Who are the others? They're the others that God didn't use to drive forward some triumphant victory. But who were the victims of... well, let's just read what happened to them. Some of them, we are told, were tortured because of their faith. "They would not accept deliverance, that they might obtain a better resurrection". In other words, some of the early Christians were given the option: if you will bow down to Caesar, if you will put some incense on his altar, you can walk away from persecution. And the Scripture says they chose to be tortured rather than to be giving up their faith in Almighty God. The Bible says not only were they tortured, but some of them went through trials because of their faith. "Still others had the trial of mockings and scourgings, and chains and imprisonment".
They weren't champions of faith because of what they did, they were champions because of what happened to them and how they honored God in the midst of their testing. The Bible says some of them were tortured, some had trials, and some were tormented. It says in Hebrews 11:37, "They wandered about in sheepskins and goatskins, being destitute and afflicted and tormented, of whom the world was not worthy. They wandered in deserts and mountains, in dens and caves of the earth". God said they were the champions, not just the people who accomplished great things. Don't let anybody tell you that the Bible says that this is a walk in the park from the moment you get saved all the way to when you get to heaven. It ain't a walk in the park. Life is filled with difficulties and challenges.

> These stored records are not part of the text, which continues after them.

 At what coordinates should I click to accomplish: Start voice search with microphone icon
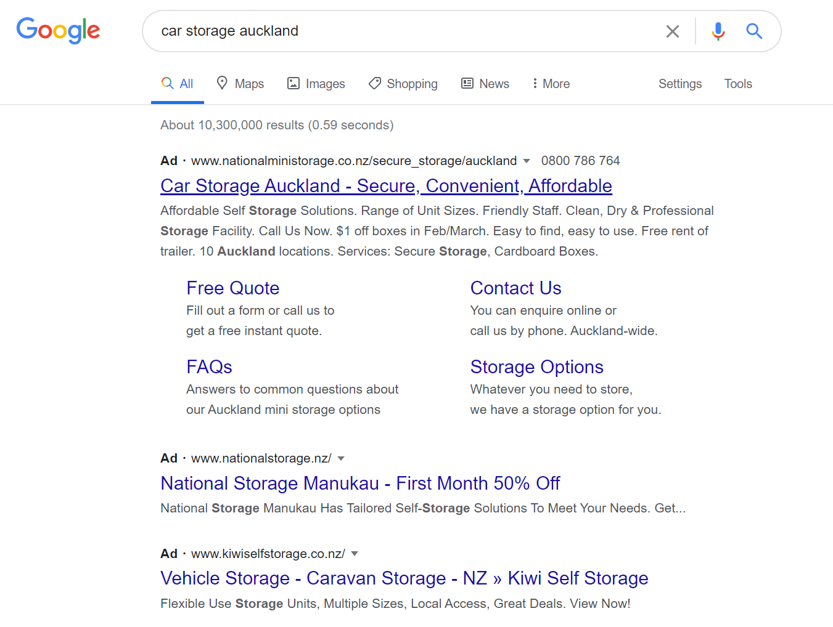tap(718, 31)
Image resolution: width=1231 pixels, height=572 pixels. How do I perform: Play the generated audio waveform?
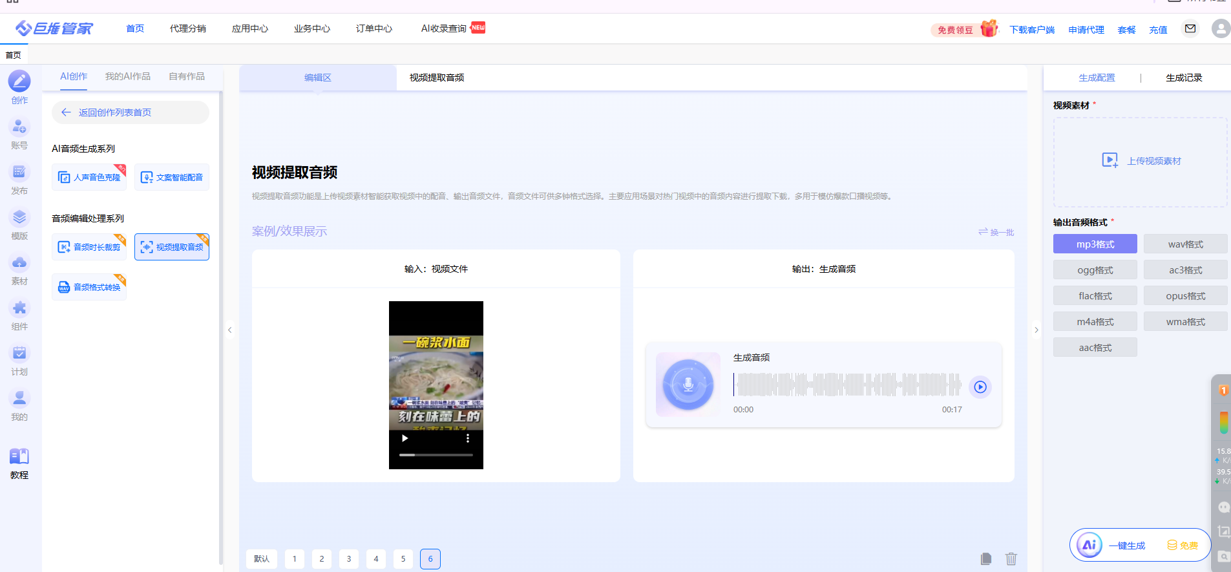tap(980, 387)
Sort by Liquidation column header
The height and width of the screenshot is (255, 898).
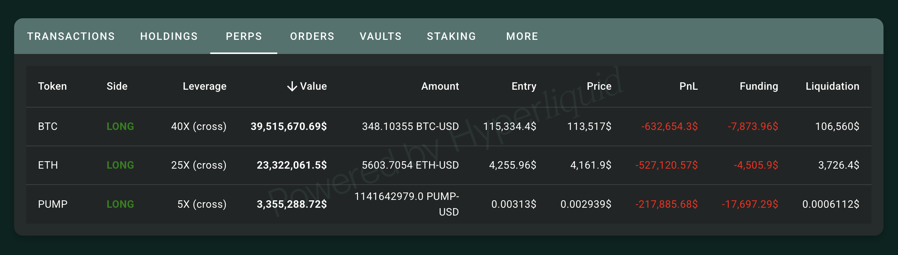[832, 86]

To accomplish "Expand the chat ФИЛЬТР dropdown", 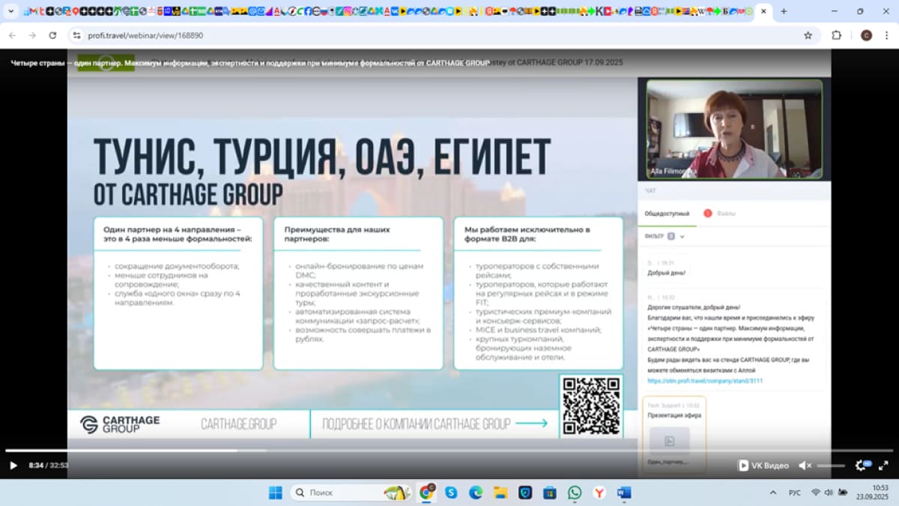I will tap(682, 236).
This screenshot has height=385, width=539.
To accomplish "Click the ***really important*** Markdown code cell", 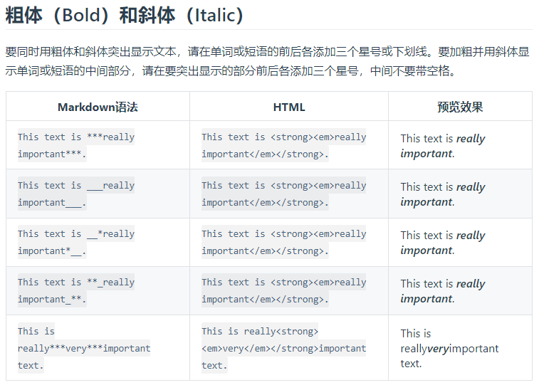I will click(x=76, y=145).
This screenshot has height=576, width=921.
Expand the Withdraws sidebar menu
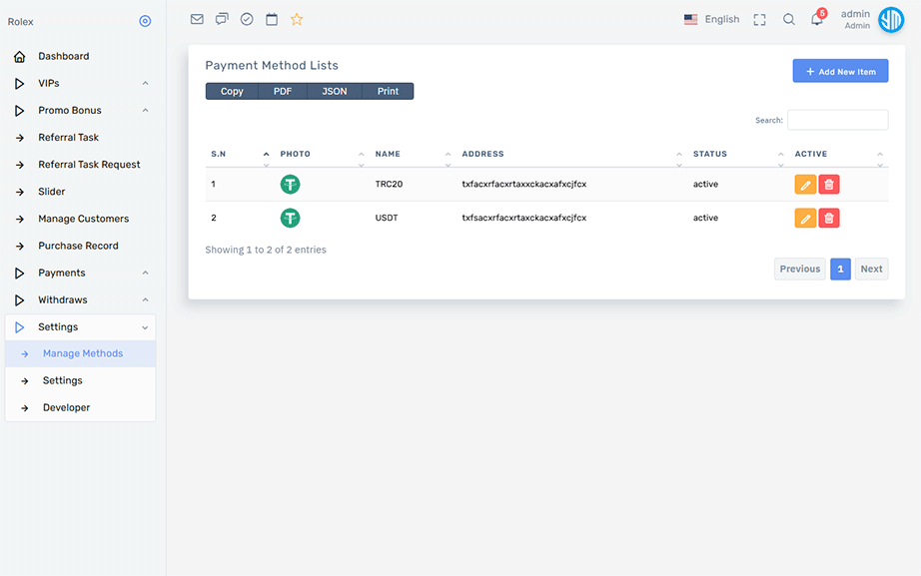80,299
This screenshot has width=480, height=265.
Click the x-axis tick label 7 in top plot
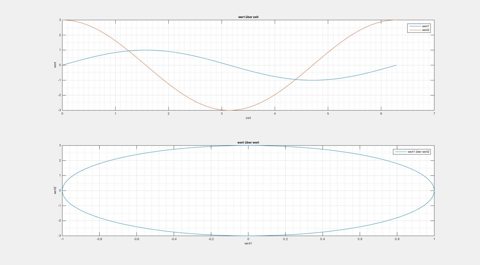click(434, 114)
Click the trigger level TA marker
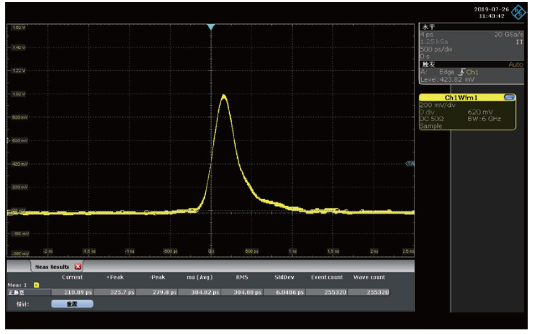This screenshot has height=334, width=536. point(410,164)
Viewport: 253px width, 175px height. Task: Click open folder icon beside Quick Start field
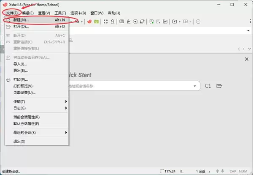pyautogui.click(x=219, y=86)
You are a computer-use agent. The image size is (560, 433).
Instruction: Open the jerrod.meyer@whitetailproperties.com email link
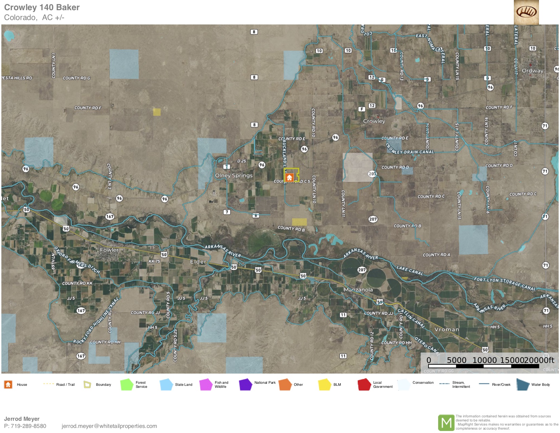tap(109, 426)
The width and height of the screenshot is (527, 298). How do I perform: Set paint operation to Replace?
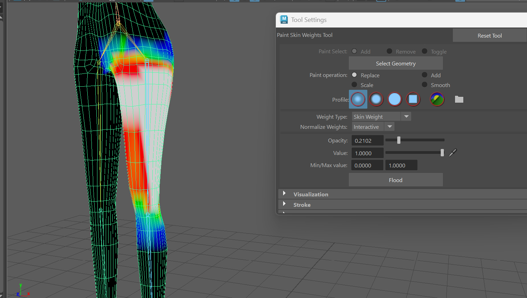point(354,75)
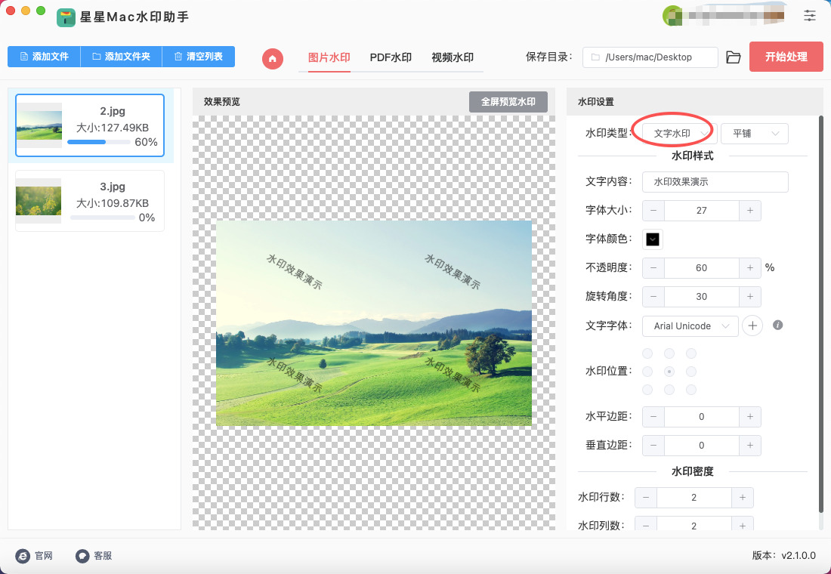Open settings sliders icon at top right
The width and height of the screenshot is (831, 574).
(810, 15)
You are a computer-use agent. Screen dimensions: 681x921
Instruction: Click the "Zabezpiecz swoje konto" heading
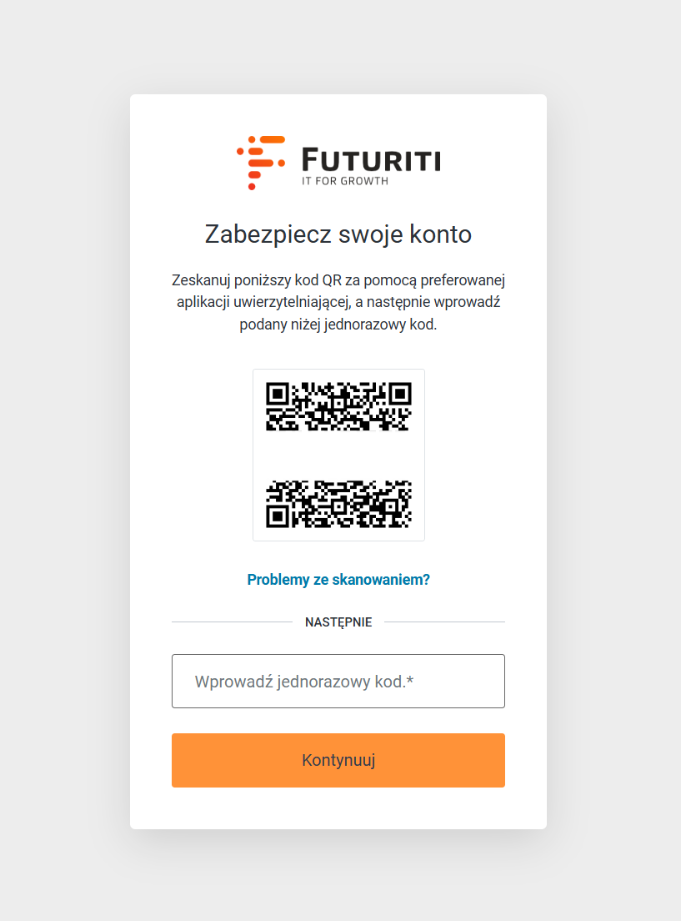[338, 234]
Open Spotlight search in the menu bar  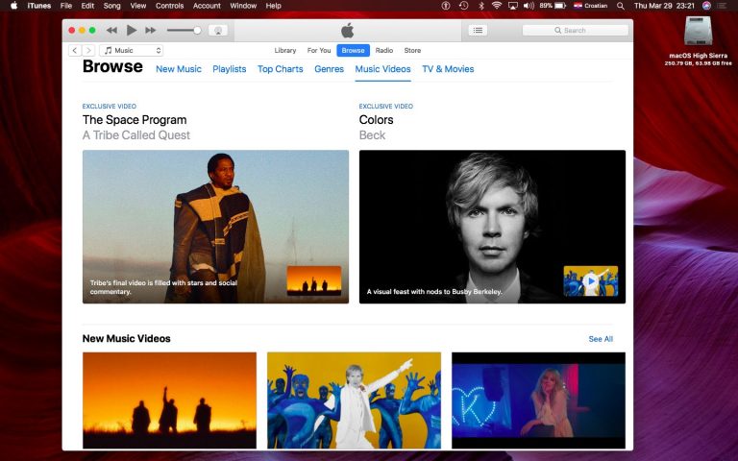tap(621, 6)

But here's what you need to know: you are not out of the will of God when you're going through difficult things. You may be in the most important time in your life to show the strength of God in your life. The world looks around and they see prosperity and they say, "Well, yeah, if I had all that stuff I'd believe in God too". But when they see God's people walking through the difficult times, as described here, and many of you know what these words are about, and you still are honoring the Lord God with your life, the Bible says you can hold your hands up high too, 'cause you're a champion. You're one of God's champions.
What can we learn from this passage with all these names? Three things I want you to remember. First of all, faith enlists all kinds of servants. Did you know that? When I read this chapter and I went back over it, I was just amazed. God doesn't have any stereotype... what kind of people does God use? Well, what kind of person are you? God uses you. So the first thing you need to know is that faith enlists all kinds of servants.
And the second thing is that faith employs all kinds of strategies. Isn't it interesting that God did his work, and we've seen it in the 11th chapter, he did it in some of the strangest ways you've ever seen any work be done. I mean, how do you take out a city by marching around it 13 times? How do you take out a giant with a slingshot? How do you take down 2 armies and a coalition with 300 men? Everything God does, he does uniquely.
You know, people say God is boring. Are you kidding me? God is not boring. God has something different for everybody to do if you just let him do it. So God uses all kinds of servants, he uses all kinds of strategy, so that faith enjoys all kinds of success. Faith can do what nothing else can do. God has a place for all of us to serve him. And wherever you happen to be in your life at this present time, I wanna ask you to stop for a moment and think about this: What is it that God has given me to do, and am I doing it?